** Document excerpt **
Start of Block

This sounds a little creepy. While it might have been less so in Quidam’s time, the very fact that it is clandestine indicates that it isn’t entirely upright behavior. But the emphasis here is on the ‘secrecy of love,’ and certainly he is on to something here. The idea that lovers have some special knowledge, known only to them, is fairly universal, but what I find curious here is that Quidam experiences so much of this by himself. As if the object of his love need not have any of that experience herself.

Following this, Quidam gives another account of his stalking methods, and the cunning with which he’s able to deflect attention to his odd behaviour. He insists that the encounter with his associates couldn’t have had a happier outcome, but I’m not sure that as readers we are supposed to be entirely convinced. I certainly wasn’t. He ends with this sentence, which strikes me as a fairly good description for his purpose with this entry: ‘Oh, what a beautiful time, what fond recollection, what sweet unrest, what a happy sight – when I adorned my hidden life with the magic of love!’.

End of Block

** Tasks to perform **
(1) Rewrite the stretch from "This sounds a" through "that experience herself." in the commentary on Quidam's entry, putting "sweethearts" in place of "lovers".
(2) Extend the commentary on Quidam's entry, picking up after its final sentence.

** Data extracts **
Start of Block

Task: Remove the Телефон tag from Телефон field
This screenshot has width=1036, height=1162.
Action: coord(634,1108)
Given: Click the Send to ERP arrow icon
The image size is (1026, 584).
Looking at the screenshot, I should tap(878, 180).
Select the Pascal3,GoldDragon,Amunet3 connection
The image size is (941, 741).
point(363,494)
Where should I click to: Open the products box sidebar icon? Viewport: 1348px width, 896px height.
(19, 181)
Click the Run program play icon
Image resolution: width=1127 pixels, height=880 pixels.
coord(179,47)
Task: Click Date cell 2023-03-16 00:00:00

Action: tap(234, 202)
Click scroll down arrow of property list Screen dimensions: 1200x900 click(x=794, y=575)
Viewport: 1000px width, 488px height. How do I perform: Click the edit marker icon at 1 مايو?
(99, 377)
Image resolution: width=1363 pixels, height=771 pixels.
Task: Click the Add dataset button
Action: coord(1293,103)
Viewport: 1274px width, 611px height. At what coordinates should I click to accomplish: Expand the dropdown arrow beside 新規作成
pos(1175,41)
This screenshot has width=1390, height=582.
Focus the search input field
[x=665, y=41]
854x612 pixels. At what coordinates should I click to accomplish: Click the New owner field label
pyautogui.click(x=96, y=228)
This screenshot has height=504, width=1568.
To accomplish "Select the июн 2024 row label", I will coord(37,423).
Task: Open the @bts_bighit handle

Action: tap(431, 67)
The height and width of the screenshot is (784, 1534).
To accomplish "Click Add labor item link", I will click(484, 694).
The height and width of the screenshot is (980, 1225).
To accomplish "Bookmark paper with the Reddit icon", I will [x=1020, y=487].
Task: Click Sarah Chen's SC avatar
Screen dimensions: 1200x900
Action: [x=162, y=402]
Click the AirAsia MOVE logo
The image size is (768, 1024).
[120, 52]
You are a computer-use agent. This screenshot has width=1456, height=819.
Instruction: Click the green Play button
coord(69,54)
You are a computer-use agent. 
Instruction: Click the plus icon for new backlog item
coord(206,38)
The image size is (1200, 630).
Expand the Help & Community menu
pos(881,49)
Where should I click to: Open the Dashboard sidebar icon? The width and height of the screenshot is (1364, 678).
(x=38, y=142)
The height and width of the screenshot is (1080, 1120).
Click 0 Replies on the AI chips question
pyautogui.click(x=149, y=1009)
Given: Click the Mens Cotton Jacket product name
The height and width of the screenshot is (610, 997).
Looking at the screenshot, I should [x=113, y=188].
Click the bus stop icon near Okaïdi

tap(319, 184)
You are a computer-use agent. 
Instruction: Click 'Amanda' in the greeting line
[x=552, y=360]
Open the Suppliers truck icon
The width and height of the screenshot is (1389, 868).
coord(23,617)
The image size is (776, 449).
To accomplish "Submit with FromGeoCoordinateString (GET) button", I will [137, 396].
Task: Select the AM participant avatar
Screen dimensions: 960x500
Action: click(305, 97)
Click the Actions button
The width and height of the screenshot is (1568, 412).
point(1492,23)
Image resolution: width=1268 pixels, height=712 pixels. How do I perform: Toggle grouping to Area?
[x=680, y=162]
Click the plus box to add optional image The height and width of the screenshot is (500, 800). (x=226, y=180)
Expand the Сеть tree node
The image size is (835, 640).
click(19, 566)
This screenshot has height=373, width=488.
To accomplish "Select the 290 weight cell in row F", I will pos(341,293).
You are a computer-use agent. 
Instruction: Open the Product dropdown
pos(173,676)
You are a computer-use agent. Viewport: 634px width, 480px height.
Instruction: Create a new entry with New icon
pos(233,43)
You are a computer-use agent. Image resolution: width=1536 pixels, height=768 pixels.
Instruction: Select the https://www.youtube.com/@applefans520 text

End of Block

** Written answers **
(1)
This sounds a little creepy. While it might have been less so in Quidam’s time, the very fact that it is clandestine indicates that it isn’t entirely upright behavior. But the emphasis here is on the ‘secrecy of love,’ and certainly he is on to something here. The idea that sweethearts have some special knowledge, known only to them, is fairly universal, but what I find curious here is that Quidam experiences so much of this by himself. As if the object of his love need not have any of that experience herself.

(2)
Next comes his account of a lesson on the subjunctive Quidam learned from his Latin master, which brings to mind Kierkegaard’s comment that he would like to have more indicative power. The sentiment here is opposite; young Quidam admires the multifarious moods expressed by the subjunctive and disdains the indicative mode of waiting as that experienced by a nameless messenger or cabdriver.
And yet it seemed to me that I was almost happier in my hiding place, to come so close to actuality, yet without actually being closer, results in distancing, whereas the distance of concealment draws the object to oneself. What if the whole thing were an illusion? Impossible. Why, then, do I feel happier in the distance of possibility? For the reason I myself have given; anything else is dark imagining.
It seems to me that this has been some pretty dark imagining, what with the near miss in the coffee shop and his clandestine absorption in a love affair that is only subjectively felt. His stated goal at the end of the passage is ‘to imagine everything lovable about her until [he] almost perish[es] from impatience. Doesn’t seem to make for much in the way of happiness, in any century.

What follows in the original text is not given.